In the toy example $\mathbf{X}$ is an $m \times n$ matrix…. Let $\mathbf{Y}$ be another $m \times n$ matrix related by a linear transformation $\mathbf{P}$. $\mathbf{X}$ is the original recorded data set and $\mathbf{Y}$ is a re-representation of that data set.

$$\mathbf{P} \mathbf{X} = \mathbf{Y} \tag{1}$$

Also let us define the following quantities.

• $\mathbf{p}_i$ are the rows of $\mathbf{P}$.
• $\mathbf{x}_i$ are the columns of $\mathbf{X}$ (or individual $\vec{X}$).
• $\mathbf{y}_i$ are the columns of $\mathbf{Y}$.

Equation 1 represents a change of basis and thus can have many interpretations.

1. $\mathbf{P}$ is a matrix that transforms $\mathbf{X}$ into $\mathbf{Y}$.
2. Geometrically $\mathbf{P}$ is a rotation and a stretch whcih again transforms $\mathbf{X}$ into $\mathbf{Y}$.
3. The rows of $\mathbf{P}$, $\{ \mathbf{p}_1, \ldots , \mathbf{p}_m \}$, are a set of new basis vectors for expressing the columns of $\mathbf{X}$.

I do not understand this last part, how the rows $\mathbf{p}_i$ of $\mathbf{P}$ are a set of new basis vectors for expressing the columns of $\mathbf{X}$.

The reason I don't understand latter part is that change of basis matrix usually has basis in its columns, not rows.
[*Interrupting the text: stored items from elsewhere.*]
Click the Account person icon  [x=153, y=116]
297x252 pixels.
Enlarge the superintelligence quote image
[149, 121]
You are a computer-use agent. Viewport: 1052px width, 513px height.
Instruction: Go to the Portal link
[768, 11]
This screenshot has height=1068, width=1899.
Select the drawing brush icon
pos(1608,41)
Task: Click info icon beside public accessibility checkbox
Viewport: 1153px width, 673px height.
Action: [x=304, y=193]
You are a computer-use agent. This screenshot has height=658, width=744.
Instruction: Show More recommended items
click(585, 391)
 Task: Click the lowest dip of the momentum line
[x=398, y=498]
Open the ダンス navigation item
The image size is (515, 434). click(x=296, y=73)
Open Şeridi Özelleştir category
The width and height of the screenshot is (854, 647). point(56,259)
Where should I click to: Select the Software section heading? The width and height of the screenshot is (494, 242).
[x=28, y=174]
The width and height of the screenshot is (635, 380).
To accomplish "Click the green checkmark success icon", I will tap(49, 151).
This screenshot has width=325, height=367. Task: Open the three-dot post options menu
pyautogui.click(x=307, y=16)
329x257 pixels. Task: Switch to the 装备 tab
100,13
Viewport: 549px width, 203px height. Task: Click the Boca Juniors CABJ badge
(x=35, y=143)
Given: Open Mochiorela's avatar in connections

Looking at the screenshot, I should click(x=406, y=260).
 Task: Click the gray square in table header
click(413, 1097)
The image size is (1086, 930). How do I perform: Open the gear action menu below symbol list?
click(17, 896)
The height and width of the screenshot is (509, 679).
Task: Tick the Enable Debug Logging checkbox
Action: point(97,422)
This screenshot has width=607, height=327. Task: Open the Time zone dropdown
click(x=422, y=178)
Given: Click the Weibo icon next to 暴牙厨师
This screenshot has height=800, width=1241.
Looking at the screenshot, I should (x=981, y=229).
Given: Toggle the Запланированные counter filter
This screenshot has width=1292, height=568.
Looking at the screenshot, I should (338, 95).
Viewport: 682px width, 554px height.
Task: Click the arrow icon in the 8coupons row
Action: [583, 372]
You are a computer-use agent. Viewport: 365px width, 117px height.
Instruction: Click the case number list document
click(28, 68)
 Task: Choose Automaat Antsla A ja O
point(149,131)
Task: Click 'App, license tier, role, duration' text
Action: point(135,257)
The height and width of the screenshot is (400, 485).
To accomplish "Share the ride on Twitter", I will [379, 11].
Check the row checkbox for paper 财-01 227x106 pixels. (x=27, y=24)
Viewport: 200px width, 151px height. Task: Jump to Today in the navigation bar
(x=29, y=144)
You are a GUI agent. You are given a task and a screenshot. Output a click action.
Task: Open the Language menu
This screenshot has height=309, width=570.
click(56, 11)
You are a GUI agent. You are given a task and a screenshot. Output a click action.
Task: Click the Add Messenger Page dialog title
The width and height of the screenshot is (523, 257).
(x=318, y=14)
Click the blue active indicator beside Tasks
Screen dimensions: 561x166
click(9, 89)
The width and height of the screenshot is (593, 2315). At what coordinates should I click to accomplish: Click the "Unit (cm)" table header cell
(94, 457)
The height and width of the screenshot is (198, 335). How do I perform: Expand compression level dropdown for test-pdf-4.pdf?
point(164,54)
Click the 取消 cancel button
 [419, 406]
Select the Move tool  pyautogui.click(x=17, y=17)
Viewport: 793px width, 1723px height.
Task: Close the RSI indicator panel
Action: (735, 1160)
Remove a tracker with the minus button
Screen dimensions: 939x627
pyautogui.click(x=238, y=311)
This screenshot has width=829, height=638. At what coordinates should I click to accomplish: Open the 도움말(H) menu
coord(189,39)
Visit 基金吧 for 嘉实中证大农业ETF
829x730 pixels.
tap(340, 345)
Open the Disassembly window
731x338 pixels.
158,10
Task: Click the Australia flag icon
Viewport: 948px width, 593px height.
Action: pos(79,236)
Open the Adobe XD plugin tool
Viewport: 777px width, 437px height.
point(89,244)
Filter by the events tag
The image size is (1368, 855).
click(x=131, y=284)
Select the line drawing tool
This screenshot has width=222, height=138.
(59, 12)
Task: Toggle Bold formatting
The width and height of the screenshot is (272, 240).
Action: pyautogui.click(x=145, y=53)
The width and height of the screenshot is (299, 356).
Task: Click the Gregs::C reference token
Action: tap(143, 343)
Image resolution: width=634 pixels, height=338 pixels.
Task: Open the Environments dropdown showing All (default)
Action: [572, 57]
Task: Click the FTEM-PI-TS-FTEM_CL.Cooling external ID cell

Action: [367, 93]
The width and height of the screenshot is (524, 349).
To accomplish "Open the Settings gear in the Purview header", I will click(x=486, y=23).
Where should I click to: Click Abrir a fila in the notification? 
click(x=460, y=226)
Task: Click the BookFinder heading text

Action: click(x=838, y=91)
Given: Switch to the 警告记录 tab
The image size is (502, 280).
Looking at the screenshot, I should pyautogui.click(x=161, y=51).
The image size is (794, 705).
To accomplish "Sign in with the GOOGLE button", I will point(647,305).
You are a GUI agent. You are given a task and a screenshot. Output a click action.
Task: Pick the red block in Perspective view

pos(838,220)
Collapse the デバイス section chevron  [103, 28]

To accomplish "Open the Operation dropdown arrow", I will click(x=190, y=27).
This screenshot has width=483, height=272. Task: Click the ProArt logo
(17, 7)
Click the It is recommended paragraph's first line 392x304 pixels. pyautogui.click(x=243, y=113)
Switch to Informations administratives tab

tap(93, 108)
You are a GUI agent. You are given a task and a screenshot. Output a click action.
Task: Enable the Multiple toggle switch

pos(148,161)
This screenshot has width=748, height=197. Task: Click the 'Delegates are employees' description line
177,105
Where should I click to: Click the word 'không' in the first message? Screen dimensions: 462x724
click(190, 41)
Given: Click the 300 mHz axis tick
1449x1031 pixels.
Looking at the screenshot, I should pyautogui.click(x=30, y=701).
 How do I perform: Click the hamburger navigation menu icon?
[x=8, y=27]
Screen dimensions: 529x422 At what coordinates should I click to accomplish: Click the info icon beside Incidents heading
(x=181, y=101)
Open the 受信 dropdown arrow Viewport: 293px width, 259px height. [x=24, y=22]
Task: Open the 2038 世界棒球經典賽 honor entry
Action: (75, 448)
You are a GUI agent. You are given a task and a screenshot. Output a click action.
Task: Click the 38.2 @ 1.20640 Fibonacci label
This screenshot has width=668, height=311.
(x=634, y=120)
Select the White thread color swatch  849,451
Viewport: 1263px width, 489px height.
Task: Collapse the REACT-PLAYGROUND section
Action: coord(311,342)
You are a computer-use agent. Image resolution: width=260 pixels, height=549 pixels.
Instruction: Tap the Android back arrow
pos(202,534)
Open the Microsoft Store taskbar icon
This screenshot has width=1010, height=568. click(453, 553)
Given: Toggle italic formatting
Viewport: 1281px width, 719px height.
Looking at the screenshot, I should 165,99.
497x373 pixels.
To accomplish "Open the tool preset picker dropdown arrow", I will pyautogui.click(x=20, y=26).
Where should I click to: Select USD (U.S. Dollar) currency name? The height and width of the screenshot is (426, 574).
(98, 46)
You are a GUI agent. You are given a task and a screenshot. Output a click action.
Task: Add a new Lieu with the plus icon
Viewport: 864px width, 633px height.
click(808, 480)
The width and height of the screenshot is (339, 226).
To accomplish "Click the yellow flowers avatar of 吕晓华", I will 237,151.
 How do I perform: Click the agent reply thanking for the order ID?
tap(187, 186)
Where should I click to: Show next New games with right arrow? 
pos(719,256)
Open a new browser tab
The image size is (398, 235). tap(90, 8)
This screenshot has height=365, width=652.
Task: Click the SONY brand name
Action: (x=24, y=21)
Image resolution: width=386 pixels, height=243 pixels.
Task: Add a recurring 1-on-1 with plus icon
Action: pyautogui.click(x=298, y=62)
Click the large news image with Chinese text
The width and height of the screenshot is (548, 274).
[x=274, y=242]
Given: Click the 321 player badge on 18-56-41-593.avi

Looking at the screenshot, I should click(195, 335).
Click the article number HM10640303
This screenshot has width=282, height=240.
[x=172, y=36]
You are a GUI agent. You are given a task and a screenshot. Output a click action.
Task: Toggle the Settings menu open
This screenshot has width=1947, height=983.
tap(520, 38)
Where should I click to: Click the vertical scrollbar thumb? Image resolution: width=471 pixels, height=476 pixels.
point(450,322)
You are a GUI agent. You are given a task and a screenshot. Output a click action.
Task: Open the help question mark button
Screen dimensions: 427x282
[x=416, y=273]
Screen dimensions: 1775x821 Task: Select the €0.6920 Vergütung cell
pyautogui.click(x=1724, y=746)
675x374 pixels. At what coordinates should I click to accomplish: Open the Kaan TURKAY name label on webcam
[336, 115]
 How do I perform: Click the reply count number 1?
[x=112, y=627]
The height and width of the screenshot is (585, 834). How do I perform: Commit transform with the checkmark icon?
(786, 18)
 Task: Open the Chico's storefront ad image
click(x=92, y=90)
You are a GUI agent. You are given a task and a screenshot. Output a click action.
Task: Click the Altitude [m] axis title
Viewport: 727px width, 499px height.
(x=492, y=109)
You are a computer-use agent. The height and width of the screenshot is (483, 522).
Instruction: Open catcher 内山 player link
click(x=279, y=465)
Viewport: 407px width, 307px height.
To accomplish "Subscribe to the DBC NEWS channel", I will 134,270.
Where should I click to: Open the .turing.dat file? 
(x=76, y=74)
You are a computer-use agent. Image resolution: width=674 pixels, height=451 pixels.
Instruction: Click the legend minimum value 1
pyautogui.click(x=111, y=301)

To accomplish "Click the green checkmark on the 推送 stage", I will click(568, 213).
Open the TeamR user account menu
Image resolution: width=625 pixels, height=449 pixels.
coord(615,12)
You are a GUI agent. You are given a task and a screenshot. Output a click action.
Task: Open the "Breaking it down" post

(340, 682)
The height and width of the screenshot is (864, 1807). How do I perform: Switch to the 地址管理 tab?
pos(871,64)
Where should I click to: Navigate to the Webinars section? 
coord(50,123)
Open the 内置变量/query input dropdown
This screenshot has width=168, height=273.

Then multiplying by column vector on the right we get combination of matrix's columns, which is exactly representation in new basis.

So I would expect new basis to be in columns of $\mathbf{P}$, not rows of $\mathbf{P}$. What am I missing here?

Answer 1

This part is awfully explained in this article, but after some confusion eventually I came to following conclusions:

1) In the case of PCA we assume that our initial basis in which our data $X$ is expressed is identity matrix $I$ (which is orthonormal)

2) Then we apply following change of basis theorem( I am not going to prove this):

If P is a transition matrix from an orthonormal basis to another orthonormal basis,then P is orthogonal

3) In PCA data we assume that our new basis in which we will express our data is also orthonormal

4) Next theorem(easy to prove):

If A is an identity basis and B is our new basis, then change of basis matrix $P$ (from A to B): $P=B$

5)As a result of above theorems we can conclude that if we want to change orthonormal identity basis $A$ to some other orthonormal basis $B$, we have following properties: $$P=B$$ $$P^{-1}=P^{T}$$ $$B^{T}=P^{T}$$

6) So rows of our transformation matrix $P^{-1}=B^{T}$ from $A$ to $B$ are the columns(basis vectors) of our new orthonormal basis $B$. And this is fully consistent with PCA tutorial article.